Thiel began his speech by saying that there is no formula for success, and that success in technology is difficult to recreate.

“The next Mark Zuckerberg will not be starting a social networking site. The next Larry Page will not start a search engine. The next Bill Gates will not start an operating system company,” Thiel said. “If you are imitating these people, then in some sense you’re not learning from them at all.”

Thiel repeatedly stressed how important it is for aspiring entrepreneurs to come up with original ideas that nobody else is pursuing.

He urged innovators to ask themselves, “What great company has nobody started?” He said that the most difficult question he poses in interviews is, “Tell me something that is true, that very few people agree with you on.”

Thiel said that while everyone has answers to these questions, social pressures make it uncomfortable for people to allow their ideas to grow.

“We live in a world in which courage is in much shorter supply than genius,” Thiel said.

Drawing from his years of business experience, Thiel said that founders and investors should seek to create a unique product in order to achieve a high market share.

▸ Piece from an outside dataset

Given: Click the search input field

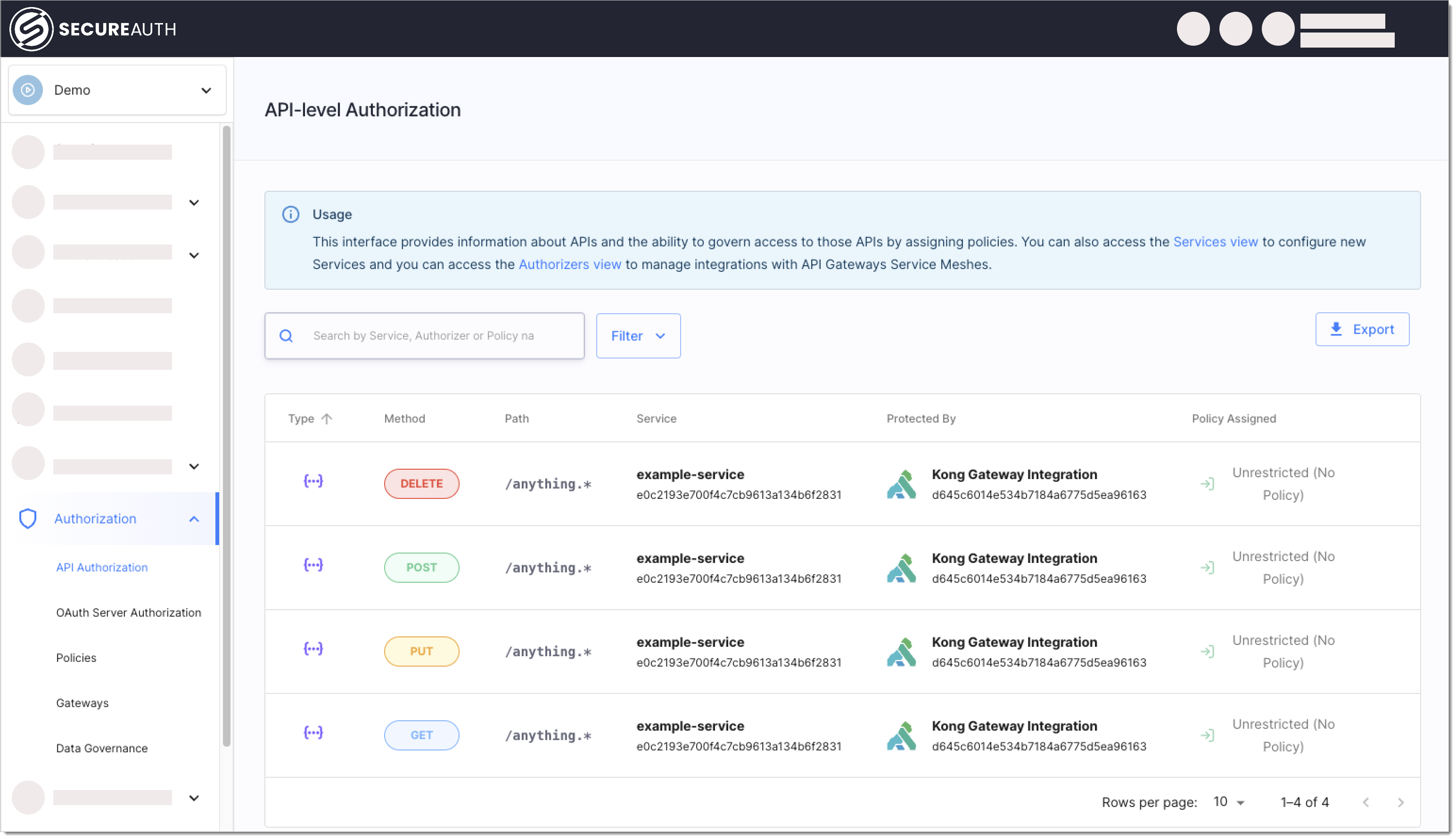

Using the example of Google’s monopoly over online search engines, Thiel said that the idea of competition in business is overrated.

“All happy companies are different because they found something unique that they’re doing. All unhappy companies are alike because they fail to escape the essential sameness that is competition,” Thiel said.

Thiel said that he dislikes answering questions about the direction of technology, and that trends and buzzwords are overrated.

“If you hear the words ‘big data’ or ‘cloud computing’, you need to run away,” Thiel said. “The buzzwords are a tell that [the company is] bluffing, and that there’s nothing that’s actually differentiated.”

Thiel said that his own life story taught him that endless competition does not lead directly to success.

Raised in Northern California, Thiel said that he was “super tracked” from a young age. He received his undergraduate degree in philosophy from Stanford University in 1989 and went on to graduate from Stanford Law School three years later.

After Stanford, Thiel began to work at a Manhattan law firm and said that he found the experience to be overwhelming.

“From the outside everyone wanted to get in, and from the inside everybody wanted to get out,” Thiel said.

He quit after seven months and went on to found PayPal in 1998.

Thiel also said that a college education is not necessary in achieving business success, as the social pressure of attending university may deter opportunities away from aspiring entrepreneurs.

“It’s seen as the all-important be-all and end-all, where your life culminates in your eighteenth year when you find out what college you get into,” Thiel said. “We have over a trillion dollars in student debt and that forces us to have some very difficult questions about the nature of the good that is education.”

In 2010, Thiel created a highly competitive fellowship that offers $100,000 to students under 20 who drop out of school to pursue scientific research, create a startup or work on a social movement. Madison Maxey, a Thiel Fellow and founder of The Crated, spoke at the OWN IT conference Saturday.

Thiel finished his speech by saying that despite popular belief, there is not enough technological innovation today.

“[Today’s society is] dominated by intense hostility to all things scientific and technological,” Thiel said.

Benjamin Forestier (MSB ’16) said that Thiel articulated his own feelings towards the McDonough School of Business at Georgetown.

“I’m a business student here and I came in with a lot of dreams,” Forestier said. “I was kind of disillusioned by the program and I think [Thiel] put into words everything I feel but was unable to express.”

Kevin Brosnan (COL ‘16), co-founder and editor-in-chief of Venture Capitol, an online publication that covers entrepreneurship and startup culture in and around the Georgetown community, said that Thiel’s lecture touched on the most important issues facing entrepreneurs today.

“Whether you’re talking about entrepreneurs or investors, asking the contrarian question and asking what people aren’t doing is really good advice. I like that he touched upon that in his book and really highlighted it throughout his speech,” Brosnan said.